A portrait of the artist Elisabeth Lederer, hidden from public view for decades, has been sold at auction for a record amount. Why is it so valuable?
A mysterious and relatively little-known Gustav Klimt painting has become the most expensive modern art piece ever sold at auction and the most expensive work ever sold by Sotheby’s. A teasingly complex canvas, a full-length portrait of Elisabeth Lederer, the daughter of the Austrian artist’s most ardent patron, sold for $236.4 million (£180 million) in New York. November 18thThis far exceeded the price two years ago for Klimt’s Woman with a Fan (1917-18), which sold for $108 million (about £82 million) in London in 2023, making it the highest price ever sold for a painting at auction in Europe.
The sale makes Klimt’s canvas the second most expensive artwork in history, surpassing Andy Warhol’s portrait of Marilyn Monroe, 1964, which sold for $195 million at Christie’s in New York in 2022, and behind Leonardo da Vinci’s Salvator Mundi, sold around 1500. In 2017 it was $450.3m (£343m). But why does this portrait of a 2m-tall 20-year-old heiress, eerily elongated as if pupated in a cocoon-like dress of shimmering white silk, command such an eye-popping price?

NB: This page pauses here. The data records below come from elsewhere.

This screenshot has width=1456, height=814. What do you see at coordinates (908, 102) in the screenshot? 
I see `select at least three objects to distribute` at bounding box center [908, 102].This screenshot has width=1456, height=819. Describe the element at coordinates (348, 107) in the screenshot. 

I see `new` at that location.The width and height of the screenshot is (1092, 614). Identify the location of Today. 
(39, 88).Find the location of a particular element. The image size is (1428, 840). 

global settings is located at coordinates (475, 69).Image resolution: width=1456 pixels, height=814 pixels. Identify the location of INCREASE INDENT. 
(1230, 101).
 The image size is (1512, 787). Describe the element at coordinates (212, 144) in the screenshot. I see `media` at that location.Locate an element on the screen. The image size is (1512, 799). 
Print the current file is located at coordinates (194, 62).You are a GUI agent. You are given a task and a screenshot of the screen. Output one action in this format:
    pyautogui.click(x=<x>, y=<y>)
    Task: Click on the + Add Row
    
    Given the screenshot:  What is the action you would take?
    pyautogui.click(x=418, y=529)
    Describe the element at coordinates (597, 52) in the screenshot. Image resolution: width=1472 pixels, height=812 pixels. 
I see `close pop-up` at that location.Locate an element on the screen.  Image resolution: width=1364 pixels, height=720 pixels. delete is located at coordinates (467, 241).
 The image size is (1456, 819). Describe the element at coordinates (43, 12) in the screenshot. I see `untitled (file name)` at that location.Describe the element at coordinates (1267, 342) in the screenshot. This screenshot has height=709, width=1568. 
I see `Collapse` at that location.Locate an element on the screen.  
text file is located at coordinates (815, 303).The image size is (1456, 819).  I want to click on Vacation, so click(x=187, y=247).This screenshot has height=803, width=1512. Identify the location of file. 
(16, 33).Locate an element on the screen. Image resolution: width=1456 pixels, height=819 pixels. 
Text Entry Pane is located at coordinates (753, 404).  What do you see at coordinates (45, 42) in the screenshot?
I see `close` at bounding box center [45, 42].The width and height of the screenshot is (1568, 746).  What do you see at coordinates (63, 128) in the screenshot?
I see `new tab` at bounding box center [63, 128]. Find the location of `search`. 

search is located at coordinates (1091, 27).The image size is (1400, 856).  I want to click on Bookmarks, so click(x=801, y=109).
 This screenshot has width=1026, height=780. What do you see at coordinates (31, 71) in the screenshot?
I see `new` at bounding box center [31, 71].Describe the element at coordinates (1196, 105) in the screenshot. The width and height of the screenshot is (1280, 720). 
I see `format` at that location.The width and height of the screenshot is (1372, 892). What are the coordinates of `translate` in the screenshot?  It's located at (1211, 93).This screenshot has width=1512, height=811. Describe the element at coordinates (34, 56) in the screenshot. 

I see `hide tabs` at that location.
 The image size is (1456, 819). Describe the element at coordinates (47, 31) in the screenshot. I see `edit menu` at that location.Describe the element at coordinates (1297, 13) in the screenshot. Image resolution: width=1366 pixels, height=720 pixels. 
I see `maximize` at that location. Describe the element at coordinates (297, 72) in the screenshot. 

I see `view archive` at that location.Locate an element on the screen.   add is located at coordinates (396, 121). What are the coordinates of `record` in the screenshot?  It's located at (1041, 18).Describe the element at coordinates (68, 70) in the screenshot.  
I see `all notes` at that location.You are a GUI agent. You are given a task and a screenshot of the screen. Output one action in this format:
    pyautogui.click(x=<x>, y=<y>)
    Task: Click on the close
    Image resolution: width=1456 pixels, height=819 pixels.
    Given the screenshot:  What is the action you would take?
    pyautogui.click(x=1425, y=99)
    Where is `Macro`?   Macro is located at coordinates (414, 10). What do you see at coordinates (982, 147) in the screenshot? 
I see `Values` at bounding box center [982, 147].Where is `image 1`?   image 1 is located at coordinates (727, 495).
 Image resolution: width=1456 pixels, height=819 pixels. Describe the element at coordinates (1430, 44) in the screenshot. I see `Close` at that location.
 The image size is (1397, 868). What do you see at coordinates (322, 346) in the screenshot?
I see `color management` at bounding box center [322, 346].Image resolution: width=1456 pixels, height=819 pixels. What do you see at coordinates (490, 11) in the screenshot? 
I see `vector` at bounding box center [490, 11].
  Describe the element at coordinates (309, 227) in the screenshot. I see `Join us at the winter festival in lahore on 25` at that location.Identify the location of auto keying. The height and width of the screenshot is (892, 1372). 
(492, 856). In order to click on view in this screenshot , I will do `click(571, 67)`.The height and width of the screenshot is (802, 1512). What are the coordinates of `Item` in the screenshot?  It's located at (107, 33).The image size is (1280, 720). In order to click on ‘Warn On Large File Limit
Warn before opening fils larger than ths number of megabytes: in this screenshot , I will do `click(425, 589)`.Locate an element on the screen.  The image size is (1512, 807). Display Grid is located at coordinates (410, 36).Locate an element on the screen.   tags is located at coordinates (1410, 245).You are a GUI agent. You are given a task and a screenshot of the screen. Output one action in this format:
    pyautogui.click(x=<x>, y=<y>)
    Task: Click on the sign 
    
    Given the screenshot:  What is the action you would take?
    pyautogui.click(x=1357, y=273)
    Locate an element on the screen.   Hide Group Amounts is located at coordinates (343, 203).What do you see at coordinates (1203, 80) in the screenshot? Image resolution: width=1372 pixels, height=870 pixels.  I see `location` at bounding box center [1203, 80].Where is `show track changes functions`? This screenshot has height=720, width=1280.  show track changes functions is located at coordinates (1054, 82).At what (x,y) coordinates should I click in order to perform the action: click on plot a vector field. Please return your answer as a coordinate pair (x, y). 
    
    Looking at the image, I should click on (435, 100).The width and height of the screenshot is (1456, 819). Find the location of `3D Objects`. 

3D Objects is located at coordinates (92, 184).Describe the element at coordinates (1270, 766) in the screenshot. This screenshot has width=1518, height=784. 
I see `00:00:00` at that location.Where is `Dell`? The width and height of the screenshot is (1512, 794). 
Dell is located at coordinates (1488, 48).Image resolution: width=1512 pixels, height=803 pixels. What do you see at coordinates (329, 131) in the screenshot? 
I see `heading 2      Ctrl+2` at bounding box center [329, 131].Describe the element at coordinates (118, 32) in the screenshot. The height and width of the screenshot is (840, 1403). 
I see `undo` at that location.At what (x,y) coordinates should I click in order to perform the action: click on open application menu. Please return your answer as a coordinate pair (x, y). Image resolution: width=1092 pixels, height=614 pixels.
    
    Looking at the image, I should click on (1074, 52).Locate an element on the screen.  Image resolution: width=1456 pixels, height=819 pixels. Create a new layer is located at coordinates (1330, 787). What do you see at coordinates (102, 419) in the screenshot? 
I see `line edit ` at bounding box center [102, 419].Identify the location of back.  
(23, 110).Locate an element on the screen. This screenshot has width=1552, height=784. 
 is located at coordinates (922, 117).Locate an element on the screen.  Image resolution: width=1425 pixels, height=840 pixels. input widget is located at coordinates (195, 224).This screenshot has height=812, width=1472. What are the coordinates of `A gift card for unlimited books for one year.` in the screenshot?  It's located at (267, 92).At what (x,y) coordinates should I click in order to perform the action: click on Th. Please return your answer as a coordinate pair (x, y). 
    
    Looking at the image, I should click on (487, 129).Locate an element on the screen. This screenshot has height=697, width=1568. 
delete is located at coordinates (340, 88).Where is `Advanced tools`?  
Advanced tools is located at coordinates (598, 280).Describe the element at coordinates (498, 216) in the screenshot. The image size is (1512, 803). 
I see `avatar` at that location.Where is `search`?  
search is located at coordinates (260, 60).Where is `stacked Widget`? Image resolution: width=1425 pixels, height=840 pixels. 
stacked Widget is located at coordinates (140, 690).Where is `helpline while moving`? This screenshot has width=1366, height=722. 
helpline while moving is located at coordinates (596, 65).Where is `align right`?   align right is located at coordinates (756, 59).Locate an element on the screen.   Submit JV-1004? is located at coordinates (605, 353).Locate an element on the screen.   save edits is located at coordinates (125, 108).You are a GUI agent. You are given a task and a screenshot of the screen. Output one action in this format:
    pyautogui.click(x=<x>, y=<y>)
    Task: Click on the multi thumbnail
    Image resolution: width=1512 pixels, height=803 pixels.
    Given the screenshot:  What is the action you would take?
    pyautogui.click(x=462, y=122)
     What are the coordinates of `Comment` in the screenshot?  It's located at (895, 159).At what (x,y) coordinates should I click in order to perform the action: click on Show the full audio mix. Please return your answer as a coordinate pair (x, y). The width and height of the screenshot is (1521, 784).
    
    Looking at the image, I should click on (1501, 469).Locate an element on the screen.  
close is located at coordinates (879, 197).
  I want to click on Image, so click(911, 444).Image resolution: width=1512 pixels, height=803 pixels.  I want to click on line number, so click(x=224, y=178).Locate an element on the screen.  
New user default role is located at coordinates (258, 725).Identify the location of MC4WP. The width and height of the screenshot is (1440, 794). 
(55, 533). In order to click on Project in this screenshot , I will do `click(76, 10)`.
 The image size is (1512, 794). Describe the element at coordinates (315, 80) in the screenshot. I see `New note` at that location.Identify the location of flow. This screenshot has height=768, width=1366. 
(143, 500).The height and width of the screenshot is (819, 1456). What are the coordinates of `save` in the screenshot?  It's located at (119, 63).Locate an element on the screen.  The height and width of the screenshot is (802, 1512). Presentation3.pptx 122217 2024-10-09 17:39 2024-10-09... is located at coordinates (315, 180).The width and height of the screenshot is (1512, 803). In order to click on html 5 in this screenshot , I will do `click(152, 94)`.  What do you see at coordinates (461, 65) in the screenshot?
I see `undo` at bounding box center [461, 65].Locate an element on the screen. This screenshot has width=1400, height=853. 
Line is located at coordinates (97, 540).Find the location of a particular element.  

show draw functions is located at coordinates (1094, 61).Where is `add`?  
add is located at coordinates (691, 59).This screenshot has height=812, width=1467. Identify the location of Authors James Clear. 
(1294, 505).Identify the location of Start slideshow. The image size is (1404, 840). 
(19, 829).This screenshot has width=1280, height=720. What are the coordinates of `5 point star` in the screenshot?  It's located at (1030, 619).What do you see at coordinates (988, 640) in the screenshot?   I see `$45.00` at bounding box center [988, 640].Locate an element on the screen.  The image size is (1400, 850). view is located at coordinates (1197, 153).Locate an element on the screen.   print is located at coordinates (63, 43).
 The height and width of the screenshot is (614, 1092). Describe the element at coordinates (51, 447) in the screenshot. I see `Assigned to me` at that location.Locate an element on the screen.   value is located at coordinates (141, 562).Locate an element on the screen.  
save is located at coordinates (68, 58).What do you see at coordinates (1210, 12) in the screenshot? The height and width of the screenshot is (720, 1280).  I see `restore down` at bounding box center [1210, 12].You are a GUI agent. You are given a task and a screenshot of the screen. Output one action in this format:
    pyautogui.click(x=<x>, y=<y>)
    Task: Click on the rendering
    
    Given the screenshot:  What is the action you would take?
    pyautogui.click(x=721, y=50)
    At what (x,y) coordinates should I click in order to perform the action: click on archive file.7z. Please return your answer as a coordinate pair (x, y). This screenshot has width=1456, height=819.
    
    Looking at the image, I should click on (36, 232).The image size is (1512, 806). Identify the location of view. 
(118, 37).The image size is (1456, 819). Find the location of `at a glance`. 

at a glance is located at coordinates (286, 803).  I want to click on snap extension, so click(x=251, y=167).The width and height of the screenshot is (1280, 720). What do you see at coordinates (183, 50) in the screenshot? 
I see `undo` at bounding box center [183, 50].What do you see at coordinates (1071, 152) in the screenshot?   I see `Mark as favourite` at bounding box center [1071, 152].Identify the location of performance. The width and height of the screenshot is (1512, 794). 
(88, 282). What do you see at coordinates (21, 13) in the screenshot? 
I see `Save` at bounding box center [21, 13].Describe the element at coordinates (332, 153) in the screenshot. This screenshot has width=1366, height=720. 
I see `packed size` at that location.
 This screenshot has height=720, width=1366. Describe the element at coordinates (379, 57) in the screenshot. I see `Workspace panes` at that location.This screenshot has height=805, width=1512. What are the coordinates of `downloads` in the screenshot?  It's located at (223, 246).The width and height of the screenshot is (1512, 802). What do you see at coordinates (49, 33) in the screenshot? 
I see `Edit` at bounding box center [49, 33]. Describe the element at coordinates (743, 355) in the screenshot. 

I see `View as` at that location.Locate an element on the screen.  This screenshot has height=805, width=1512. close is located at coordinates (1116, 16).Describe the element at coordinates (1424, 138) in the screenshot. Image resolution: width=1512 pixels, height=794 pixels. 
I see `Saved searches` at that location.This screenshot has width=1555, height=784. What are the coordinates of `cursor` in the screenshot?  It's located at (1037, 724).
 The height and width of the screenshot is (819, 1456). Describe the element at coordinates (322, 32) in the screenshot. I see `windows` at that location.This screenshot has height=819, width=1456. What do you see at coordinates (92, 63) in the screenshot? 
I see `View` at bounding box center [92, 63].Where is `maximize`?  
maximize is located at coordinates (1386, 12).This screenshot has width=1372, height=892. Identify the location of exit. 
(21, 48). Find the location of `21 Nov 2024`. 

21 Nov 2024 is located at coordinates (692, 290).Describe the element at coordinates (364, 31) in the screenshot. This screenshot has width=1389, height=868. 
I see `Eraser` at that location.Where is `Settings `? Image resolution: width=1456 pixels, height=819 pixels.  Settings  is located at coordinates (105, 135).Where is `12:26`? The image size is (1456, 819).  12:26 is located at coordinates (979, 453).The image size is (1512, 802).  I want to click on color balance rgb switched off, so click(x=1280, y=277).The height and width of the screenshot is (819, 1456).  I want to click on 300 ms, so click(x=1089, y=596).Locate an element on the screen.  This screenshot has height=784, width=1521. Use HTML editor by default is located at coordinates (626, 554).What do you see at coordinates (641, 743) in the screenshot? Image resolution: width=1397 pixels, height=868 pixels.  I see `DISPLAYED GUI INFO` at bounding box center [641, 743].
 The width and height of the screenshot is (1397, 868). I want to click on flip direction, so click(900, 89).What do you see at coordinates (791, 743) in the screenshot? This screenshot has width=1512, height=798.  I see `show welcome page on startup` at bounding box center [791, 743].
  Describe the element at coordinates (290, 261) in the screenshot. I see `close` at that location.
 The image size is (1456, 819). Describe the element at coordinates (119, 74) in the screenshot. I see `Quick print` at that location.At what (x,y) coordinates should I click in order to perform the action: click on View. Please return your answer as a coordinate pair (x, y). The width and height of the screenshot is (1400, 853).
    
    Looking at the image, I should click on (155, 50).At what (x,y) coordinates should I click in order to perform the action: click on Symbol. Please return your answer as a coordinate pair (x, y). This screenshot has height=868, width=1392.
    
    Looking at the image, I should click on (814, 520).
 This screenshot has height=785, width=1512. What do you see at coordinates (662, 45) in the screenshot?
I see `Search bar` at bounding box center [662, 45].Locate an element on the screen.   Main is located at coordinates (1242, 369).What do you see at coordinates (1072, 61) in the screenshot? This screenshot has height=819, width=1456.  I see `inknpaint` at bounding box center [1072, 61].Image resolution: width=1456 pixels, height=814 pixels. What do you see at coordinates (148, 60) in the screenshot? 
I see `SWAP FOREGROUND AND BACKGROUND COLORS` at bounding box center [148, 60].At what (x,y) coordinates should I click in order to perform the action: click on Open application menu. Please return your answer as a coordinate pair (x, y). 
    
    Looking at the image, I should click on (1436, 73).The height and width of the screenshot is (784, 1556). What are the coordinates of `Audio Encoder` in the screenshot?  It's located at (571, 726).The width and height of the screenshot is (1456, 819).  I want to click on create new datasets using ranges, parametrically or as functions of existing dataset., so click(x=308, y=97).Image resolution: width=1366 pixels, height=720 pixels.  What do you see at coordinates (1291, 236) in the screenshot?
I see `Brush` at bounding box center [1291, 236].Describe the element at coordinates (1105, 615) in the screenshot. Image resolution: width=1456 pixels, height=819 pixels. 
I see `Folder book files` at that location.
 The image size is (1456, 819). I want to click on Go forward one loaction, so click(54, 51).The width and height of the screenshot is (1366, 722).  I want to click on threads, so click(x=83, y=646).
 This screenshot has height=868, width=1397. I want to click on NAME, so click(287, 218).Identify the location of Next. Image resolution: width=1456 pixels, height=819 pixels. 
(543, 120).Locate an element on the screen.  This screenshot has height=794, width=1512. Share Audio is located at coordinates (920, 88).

On the surface, Bildonis Elisabeth Lederer (Portrait of Elisabeth Lederer), 1914-16 may seem to lack the overt opulence of Klimt’s better-known paintings from his so-called “golden period,” a time when he produced such brilliant works as Portrait of Adele Bloch-Bauer I, 1907, and The Kiss, 1907-8. While these sumptuous masterpieces glow with the flamboyance of the Vienna Secession, an influential movement emphasizing artistic freedom that Klimt helped found, Lederer’s lyrical portraits, produced in the artist’s later years (Klimt died in 1918 at age 55), pulse with a more psychologically caustic intensity. The aesthetic richness of the canvas is richer if it is more hidden.
AlamyAfter the annexation of Austria in 1938, Lederer’s extensive Klimt collection was confiscated by Nazi officials, but the portrait reappeared on the market in the early 1980s. That’s when it became the private property of billionaire Leonard A. Lauder of the Estée Lauder cosmetics fortune. People who died in June 2025. Hidden from public view for decades, the portrait was, in a sense, biding its time, waiting to be brought back into the spotlight. Whatever the price tag, this mysterious piece is finally ready to reveal its secrets. Its extraordinary story blurs fact and symbolism into a richly colored visual tapestry whose intrigue extends both within and beyond the painting’s surface.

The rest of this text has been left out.